2. Critical incident classification

Critical incidents are classified according to the following six categories (as described in the Saskatchewan Critical Incident Reporting Guideline, 2004). Note: for the purpose of these definitions, the word "patient" is used to represent a client, resident or patient.

I. Surgical and invasive procedure events include critical incidents that occur during a surgical, endoscopic or other invasive procedure. For example, surgery performed on a wrong body part or the retention of a foreign object would be included in this category.

II. Product or device events are those critical incidents where a patient is harmed or has the potential to be harmed by the function or malfunction of the equipment that is used during the provision of care. For example, use of an unsterilized device or the failure of a piece of equipment in patient care would be included in this category.

III. Patient protection events include critical incidents where the provider fails to provide for the safety of the patient receiving care. For example, an infant is discharged to the wrong person or a patient disappears while being cared for would be included in this category.

IV. Care management events are those critical incidents that result during the provision of patient care.
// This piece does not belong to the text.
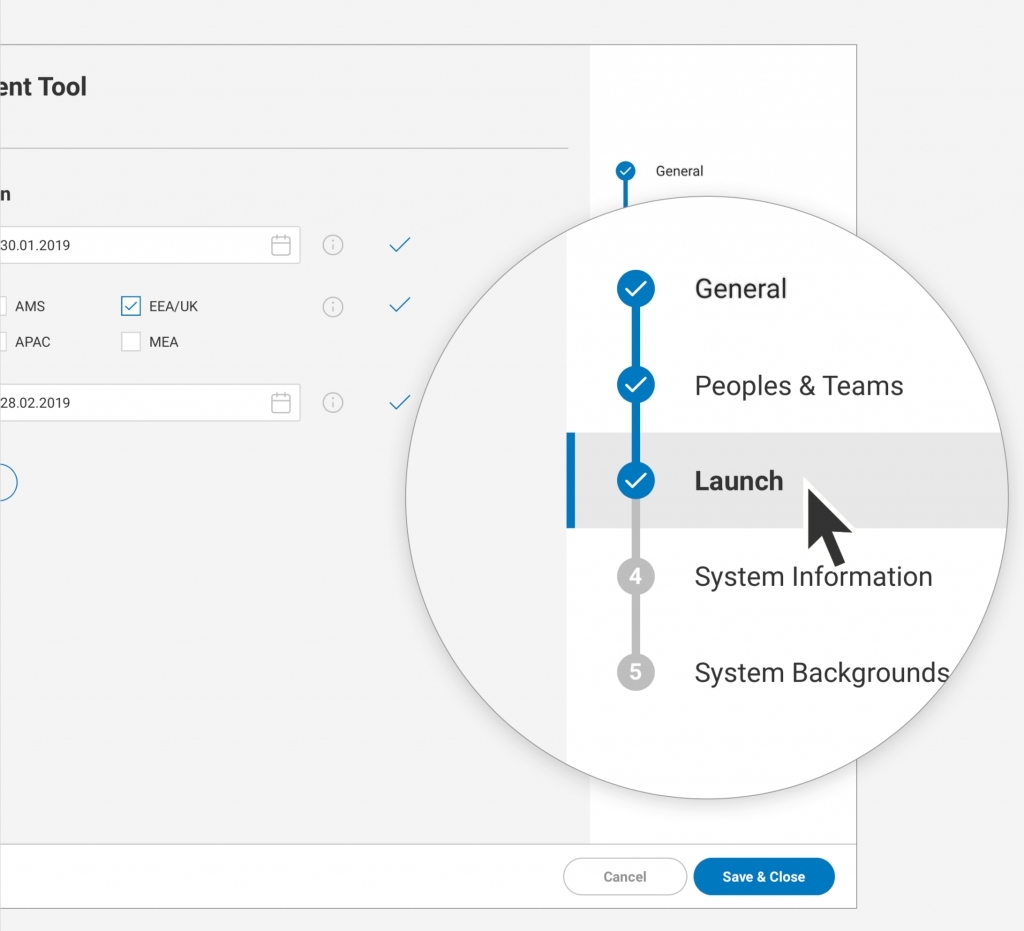
Task: Open calendar picker for 28.02.2019 date
Action: tap(281, 403)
This category encompasses the most diffuse and frequently reported types of critical incidents and can include such things as medication errors or an error in diagnosis.
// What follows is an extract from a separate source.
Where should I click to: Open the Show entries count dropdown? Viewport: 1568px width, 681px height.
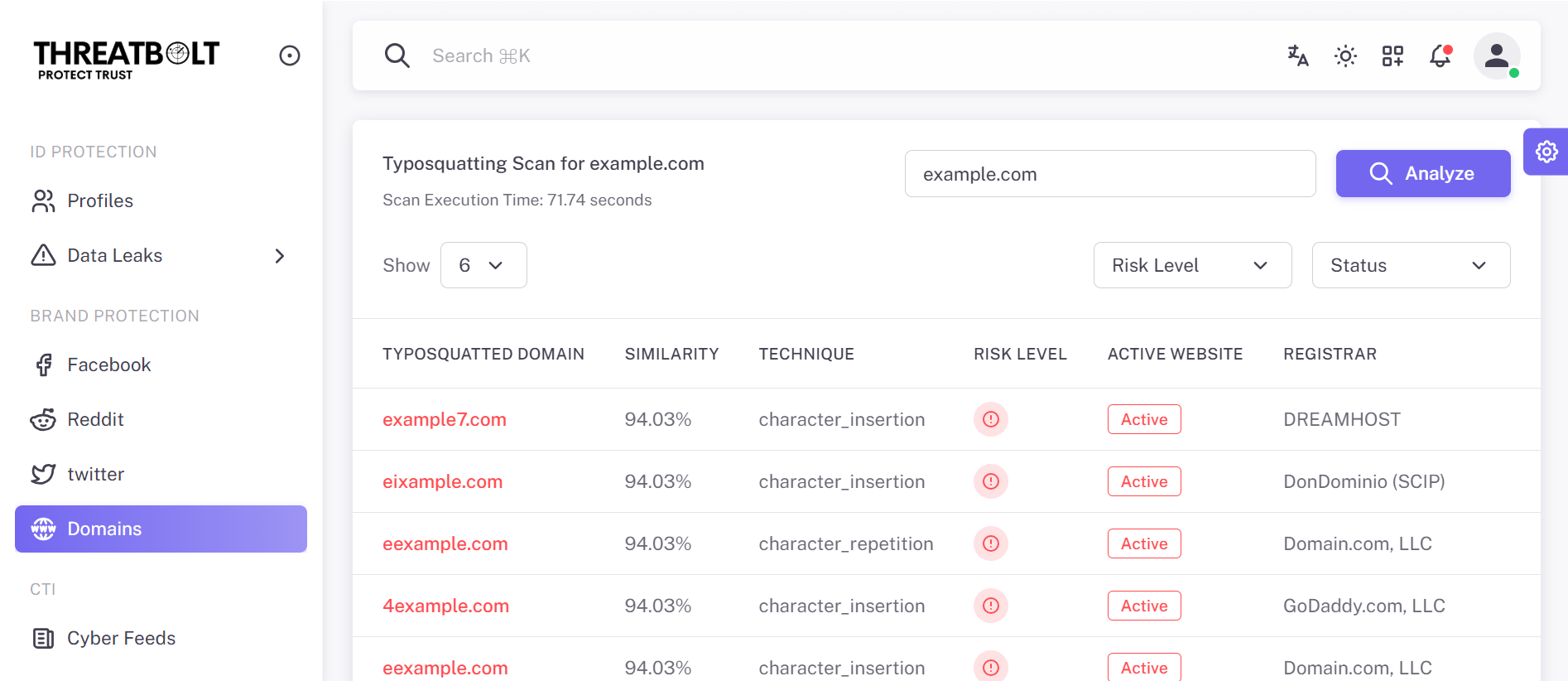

V. Environmental events are those critical incidents where patients are harmed as a direct result of their immediate physical environment. For example, patient death associated with a fall or a patient burn or unintentional electric shock.
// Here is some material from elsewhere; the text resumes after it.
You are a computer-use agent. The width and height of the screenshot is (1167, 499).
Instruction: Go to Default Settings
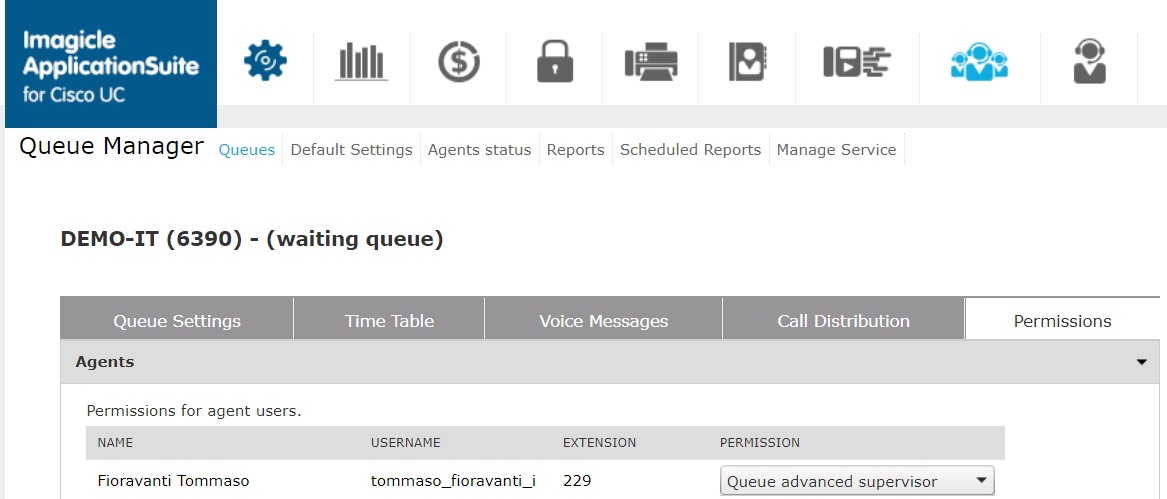click(351, 150)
VI. Criminal events are those critical incidents where a patient is harmed as the result of illegal activity by another person and for which a criminal charge could result. For example, a physical or sexual assault of a patient.


3. Critical incident reporting

When a patient is harmed or where there is a potential for harm, professionals in the health system report information (excluding the identity of the patient) to Provincial Quality of Care Coordinators in the Ministry of Health.

An investigation is conducted on each critical incident. Following the investigation, health organizations generate recommendations for improvement that they are then responsible for implementing.


4. Patient Safety Alerts

Patient Safety Alerts (previously known as Issue Alerts) are issued when recommendations that result from the review of a critical incident may benefit the province more broadly. Sharing information about an event, along with recommendations to prevent the event from recurring, promotes learning and helps improve health system quality and safety.

Recent Patient Safety Alerts are available on the eHealth Saskatchewan website. The alerts are also distributed broadly to the Saskatchewan Health Authority, the Saskatchewan Cancer Agency and other health care organizations and partners.


5. Role of Provincial Quality of Care Coordinator

Provincial Quality of Care Coordinators compile, analyze and report on critical incidents, and are involved in identifying and communicating system improvement opportunities.

The Provincial Quality of Care Coordinators (phone 306-787-2718) also provide advice and support to the Saskatchewan Health Authority and the Saskatchewan Cancer Agency in their investigation and review of critical incidents.

Find more information about their role resolving concerns raised by patients and caregivers.


6. Annual statistics

Aggregate data on critical incidents reported to the Ministry of Health is published annually. A growth in the number of reported critical incidents may be due to increased awareness of, and compliance with, the legislation and regulations. It does not necessarily indicate a growth in the number of critical incidents occurring in the health system.